== PROBLEM REQUIREMENTS ==
Only one stretch of the records below is wanted: the lines from the one holding "מזל מאזניים (163, 1475)" through the one holding "הורוסקופ יומי (162, 1304)". Return it exactly, both ends included.

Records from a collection

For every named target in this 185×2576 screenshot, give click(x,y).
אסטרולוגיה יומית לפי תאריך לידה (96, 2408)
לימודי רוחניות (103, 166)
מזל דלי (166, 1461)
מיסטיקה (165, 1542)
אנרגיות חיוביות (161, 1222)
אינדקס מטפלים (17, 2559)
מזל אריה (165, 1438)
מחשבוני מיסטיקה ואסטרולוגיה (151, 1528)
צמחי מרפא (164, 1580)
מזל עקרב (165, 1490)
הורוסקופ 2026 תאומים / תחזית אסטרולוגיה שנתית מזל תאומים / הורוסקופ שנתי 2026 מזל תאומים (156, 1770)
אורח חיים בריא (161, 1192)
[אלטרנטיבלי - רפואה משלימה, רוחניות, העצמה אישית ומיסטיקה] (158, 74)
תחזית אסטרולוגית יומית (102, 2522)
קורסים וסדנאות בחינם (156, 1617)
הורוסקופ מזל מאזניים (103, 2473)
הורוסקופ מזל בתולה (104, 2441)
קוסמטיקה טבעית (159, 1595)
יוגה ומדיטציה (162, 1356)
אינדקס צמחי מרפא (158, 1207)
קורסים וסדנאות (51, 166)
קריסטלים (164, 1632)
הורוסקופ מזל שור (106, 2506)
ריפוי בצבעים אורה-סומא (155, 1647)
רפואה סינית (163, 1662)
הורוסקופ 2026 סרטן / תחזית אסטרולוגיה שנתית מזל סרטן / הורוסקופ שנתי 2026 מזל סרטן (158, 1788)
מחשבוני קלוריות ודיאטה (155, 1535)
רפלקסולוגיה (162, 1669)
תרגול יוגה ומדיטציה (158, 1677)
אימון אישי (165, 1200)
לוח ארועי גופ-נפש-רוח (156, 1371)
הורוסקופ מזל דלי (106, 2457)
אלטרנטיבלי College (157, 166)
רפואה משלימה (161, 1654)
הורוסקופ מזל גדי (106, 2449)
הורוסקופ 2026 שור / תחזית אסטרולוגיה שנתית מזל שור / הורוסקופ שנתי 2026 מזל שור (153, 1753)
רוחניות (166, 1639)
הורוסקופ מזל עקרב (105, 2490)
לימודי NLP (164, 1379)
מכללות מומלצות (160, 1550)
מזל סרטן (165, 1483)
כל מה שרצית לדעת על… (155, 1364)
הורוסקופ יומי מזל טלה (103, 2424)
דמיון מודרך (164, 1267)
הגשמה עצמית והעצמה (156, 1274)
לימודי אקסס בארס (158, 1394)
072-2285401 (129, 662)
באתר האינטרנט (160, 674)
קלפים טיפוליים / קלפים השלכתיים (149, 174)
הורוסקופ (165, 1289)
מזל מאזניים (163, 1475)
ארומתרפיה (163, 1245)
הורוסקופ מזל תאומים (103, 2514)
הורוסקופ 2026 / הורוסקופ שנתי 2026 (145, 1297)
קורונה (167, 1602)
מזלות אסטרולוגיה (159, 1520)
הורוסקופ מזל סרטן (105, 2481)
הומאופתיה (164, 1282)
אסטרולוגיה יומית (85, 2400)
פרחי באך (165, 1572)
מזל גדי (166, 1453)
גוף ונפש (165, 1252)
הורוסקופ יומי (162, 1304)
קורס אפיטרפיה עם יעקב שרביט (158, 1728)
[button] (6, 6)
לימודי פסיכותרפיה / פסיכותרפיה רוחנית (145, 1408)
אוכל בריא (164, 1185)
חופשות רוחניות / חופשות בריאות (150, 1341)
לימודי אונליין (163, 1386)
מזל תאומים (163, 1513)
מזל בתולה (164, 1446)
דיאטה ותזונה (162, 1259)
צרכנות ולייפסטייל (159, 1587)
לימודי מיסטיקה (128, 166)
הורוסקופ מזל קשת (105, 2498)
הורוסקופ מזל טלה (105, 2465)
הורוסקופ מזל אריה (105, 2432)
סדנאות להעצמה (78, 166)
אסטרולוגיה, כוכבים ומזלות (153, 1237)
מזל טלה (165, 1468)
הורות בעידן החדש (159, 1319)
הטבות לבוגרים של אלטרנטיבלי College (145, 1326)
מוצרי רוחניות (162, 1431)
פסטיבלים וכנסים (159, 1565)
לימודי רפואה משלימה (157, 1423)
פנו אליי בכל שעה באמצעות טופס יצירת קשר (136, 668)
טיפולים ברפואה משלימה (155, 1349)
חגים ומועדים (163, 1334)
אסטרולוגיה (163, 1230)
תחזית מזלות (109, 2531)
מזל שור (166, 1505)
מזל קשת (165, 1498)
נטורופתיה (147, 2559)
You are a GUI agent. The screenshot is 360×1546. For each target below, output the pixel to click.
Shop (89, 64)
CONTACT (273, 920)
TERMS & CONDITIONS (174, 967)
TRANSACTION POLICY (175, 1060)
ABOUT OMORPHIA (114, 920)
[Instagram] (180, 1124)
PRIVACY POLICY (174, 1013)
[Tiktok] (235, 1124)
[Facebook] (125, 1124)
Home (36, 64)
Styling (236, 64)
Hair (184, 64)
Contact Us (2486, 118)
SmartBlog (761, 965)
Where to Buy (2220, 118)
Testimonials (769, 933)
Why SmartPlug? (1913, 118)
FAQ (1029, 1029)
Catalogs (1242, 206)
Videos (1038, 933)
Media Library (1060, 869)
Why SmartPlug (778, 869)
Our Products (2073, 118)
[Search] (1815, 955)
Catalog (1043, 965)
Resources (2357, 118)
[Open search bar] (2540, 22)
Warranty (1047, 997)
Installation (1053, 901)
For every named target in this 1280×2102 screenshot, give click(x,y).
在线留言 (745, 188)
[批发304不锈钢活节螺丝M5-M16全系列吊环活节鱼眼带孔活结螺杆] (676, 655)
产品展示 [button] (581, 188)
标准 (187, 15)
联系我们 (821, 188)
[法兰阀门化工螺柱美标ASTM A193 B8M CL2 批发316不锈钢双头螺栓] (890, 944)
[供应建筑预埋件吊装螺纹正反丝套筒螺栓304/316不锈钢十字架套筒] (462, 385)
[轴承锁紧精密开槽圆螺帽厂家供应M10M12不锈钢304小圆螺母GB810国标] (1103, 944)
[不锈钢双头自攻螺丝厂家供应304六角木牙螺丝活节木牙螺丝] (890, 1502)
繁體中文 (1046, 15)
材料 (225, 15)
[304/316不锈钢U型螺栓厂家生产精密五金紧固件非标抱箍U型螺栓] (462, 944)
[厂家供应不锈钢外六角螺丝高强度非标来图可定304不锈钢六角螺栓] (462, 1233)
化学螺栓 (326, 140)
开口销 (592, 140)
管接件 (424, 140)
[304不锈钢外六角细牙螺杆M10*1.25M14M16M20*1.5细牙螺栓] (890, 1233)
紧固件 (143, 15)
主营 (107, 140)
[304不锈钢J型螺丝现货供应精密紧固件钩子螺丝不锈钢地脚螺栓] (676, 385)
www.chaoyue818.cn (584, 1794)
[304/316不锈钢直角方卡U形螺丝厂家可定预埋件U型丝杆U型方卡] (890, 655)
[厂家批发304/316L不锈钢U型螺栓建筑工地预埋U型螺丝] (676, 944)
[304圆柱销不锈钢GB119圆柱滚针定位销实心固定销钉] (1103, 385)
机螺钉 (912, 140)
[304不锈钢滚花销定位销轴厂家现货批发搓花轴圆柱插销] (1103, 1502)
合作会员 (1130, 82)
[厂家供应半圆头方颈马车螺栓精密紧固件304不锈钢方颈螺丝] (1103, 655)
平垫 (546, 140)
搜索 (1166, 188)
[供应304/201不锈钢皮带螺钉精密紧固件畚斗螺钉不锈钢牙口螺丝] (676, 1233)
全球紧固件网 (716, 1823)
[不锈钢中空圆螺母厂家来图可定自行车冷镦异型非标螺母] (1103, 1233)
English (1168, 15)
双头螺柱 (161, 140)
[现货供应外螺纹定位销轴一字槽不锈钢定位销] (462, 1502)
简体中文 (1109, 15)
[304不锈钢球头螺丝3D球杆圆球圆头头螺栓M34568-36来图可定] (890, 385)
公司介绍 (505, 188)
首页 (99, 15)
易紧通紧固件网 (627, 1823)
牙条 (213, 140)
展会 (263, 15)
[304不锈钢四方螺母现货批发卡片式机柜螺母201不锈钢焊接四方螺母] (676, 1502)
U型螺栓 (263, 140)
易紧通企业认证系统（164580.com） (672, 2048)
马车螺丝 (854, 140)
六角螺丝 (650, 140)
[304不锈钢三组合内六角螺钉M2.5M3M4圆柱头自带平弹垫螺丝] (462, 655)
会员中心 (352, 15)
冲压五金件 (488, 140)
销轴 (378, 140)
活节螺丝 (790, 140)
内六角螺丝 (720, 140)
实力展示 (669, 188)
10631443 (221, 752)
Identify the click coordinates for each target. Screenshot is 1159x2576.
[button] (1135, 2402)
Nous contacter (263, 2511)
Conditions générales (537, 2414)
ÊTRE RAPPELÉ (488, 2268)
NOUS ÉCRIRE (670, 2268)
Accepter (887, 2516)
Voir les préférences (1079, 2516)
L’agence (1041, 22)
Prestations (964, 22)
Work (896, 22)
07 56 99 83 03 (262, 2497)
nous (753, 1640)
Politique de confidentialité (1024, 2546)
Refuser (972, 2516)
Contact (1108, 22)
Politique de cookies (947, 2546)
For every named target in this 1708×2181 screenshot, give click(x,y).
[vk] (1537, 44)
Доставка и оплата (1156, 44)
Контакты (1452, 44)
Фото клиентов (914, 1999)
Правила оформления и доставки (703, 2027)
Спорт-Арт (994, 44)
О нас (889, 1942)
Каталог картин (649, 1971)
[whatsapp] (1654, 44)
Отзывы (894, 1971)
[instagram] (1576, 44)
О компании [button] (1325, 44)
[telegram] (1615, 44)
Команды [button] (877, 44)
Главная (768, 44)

== RESPONSE TO THE EXERCISE ==
מזל מאזניים (163, 1475)
ארומתרפיה (163, 1245)
הורוסקופ מזל תאומים (103, 2514)
הורוסקופ 2026 / הורוסקופ שנתי 2026 (145, 1297)
קורונה (167, 1602)
מזלות אסטרולוגיה (159, 1520)
הורוסקופ מזל סרטן (105, 2481)
הומאופתיה (164, 1282)
אסטרולוגיה יומית (85, 2400)
פרחי באך (165, 1572)
מזל גדי (166, 1453)
גוף ונפש (165, 1252)
הורוסקופ יומי (162, 1304)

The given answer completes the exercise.